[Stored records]
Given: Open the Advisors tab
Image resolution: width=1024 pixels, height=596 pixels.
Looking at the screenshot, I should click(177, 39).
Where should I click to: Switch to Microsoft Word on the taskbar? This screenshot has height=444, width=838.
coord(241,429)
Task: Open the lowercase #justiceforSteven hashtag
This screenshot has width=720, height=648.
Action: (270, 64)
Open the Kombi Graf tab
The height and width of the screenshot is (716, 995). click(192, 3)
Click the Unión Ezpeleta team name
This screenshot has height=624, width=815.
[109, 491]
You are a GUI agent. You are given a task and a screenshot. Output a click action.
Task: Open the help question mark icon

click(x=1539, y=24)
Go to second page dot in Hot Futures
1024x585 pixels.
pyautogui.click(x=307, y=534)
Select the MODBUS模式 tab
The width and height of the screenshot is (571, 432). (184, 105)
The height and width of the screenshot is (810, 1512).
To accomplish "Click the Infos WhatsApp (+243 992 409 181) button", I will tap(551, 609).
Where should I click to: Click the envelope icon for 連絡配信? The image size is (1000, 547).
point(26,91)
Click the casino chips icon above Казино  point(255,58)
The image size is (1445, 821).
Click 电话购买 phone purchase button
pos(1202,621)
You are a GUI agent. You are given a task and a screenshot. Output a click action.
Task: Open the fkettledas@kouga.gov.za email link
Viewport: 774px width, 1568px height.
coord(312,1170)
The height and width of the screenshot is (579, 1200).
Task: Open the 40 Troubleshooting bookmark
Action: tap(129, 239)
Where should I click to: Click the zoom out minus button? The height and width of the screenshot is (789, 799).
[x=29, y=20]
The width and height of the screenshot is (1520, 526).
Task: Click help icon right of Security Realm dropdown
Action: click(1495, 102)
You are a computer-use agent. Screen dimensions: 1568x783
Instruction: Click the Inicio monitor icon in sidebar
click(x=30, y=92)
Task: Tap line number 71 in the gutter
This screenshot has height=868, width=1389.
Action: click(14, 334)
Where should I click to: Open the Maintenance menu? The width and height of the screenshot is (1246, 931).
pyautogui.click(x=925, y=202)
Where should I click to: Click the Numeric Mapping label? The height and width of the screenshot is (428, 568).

:: TASK STATEMENT ::
Set down, word for word, every line from the line that holds "Task: Open the fkettledas@kouga.gov.za" to the end of the entries above, including both ends.

:: ANSWER TO THIS EXERCISE ::
Task: Open the fkettledas@kouga.gov.za email link
Viewport: 774px width, 1568px height.
coord(312,1170)
The height and width of the screenshot is (579, 1200).
Task: Open the 40 Troubleshooting bookmark
Action: tap(129, 239)
Where should I click to: Click the zoom out minus button? The height and width of the screenshot is (789, 799).
[x=29, y=20]
The width and height of the screenshot is (1520, 526).
Task: Click help icon right of Security Realm dropdown
Action: click(1495, 102)
You are a computer-use agent. Screen dimensions: 1568x783
Instruction: Click the Inicio monitor icon in sidebar
click(x=30, y=92)
Task: Tap line number 71 in the gutter
This screenshot has height=868, width=1389.
Action: click(14, 334)
Where should I click to: Open the Maintenance menu? The width and height of the screenshot is (1246, 931).
pyautogui.click(x=925, y=202)
Where should I click to: Click the Numeric Mapping label? The height and width of the screenshot is (428, 568).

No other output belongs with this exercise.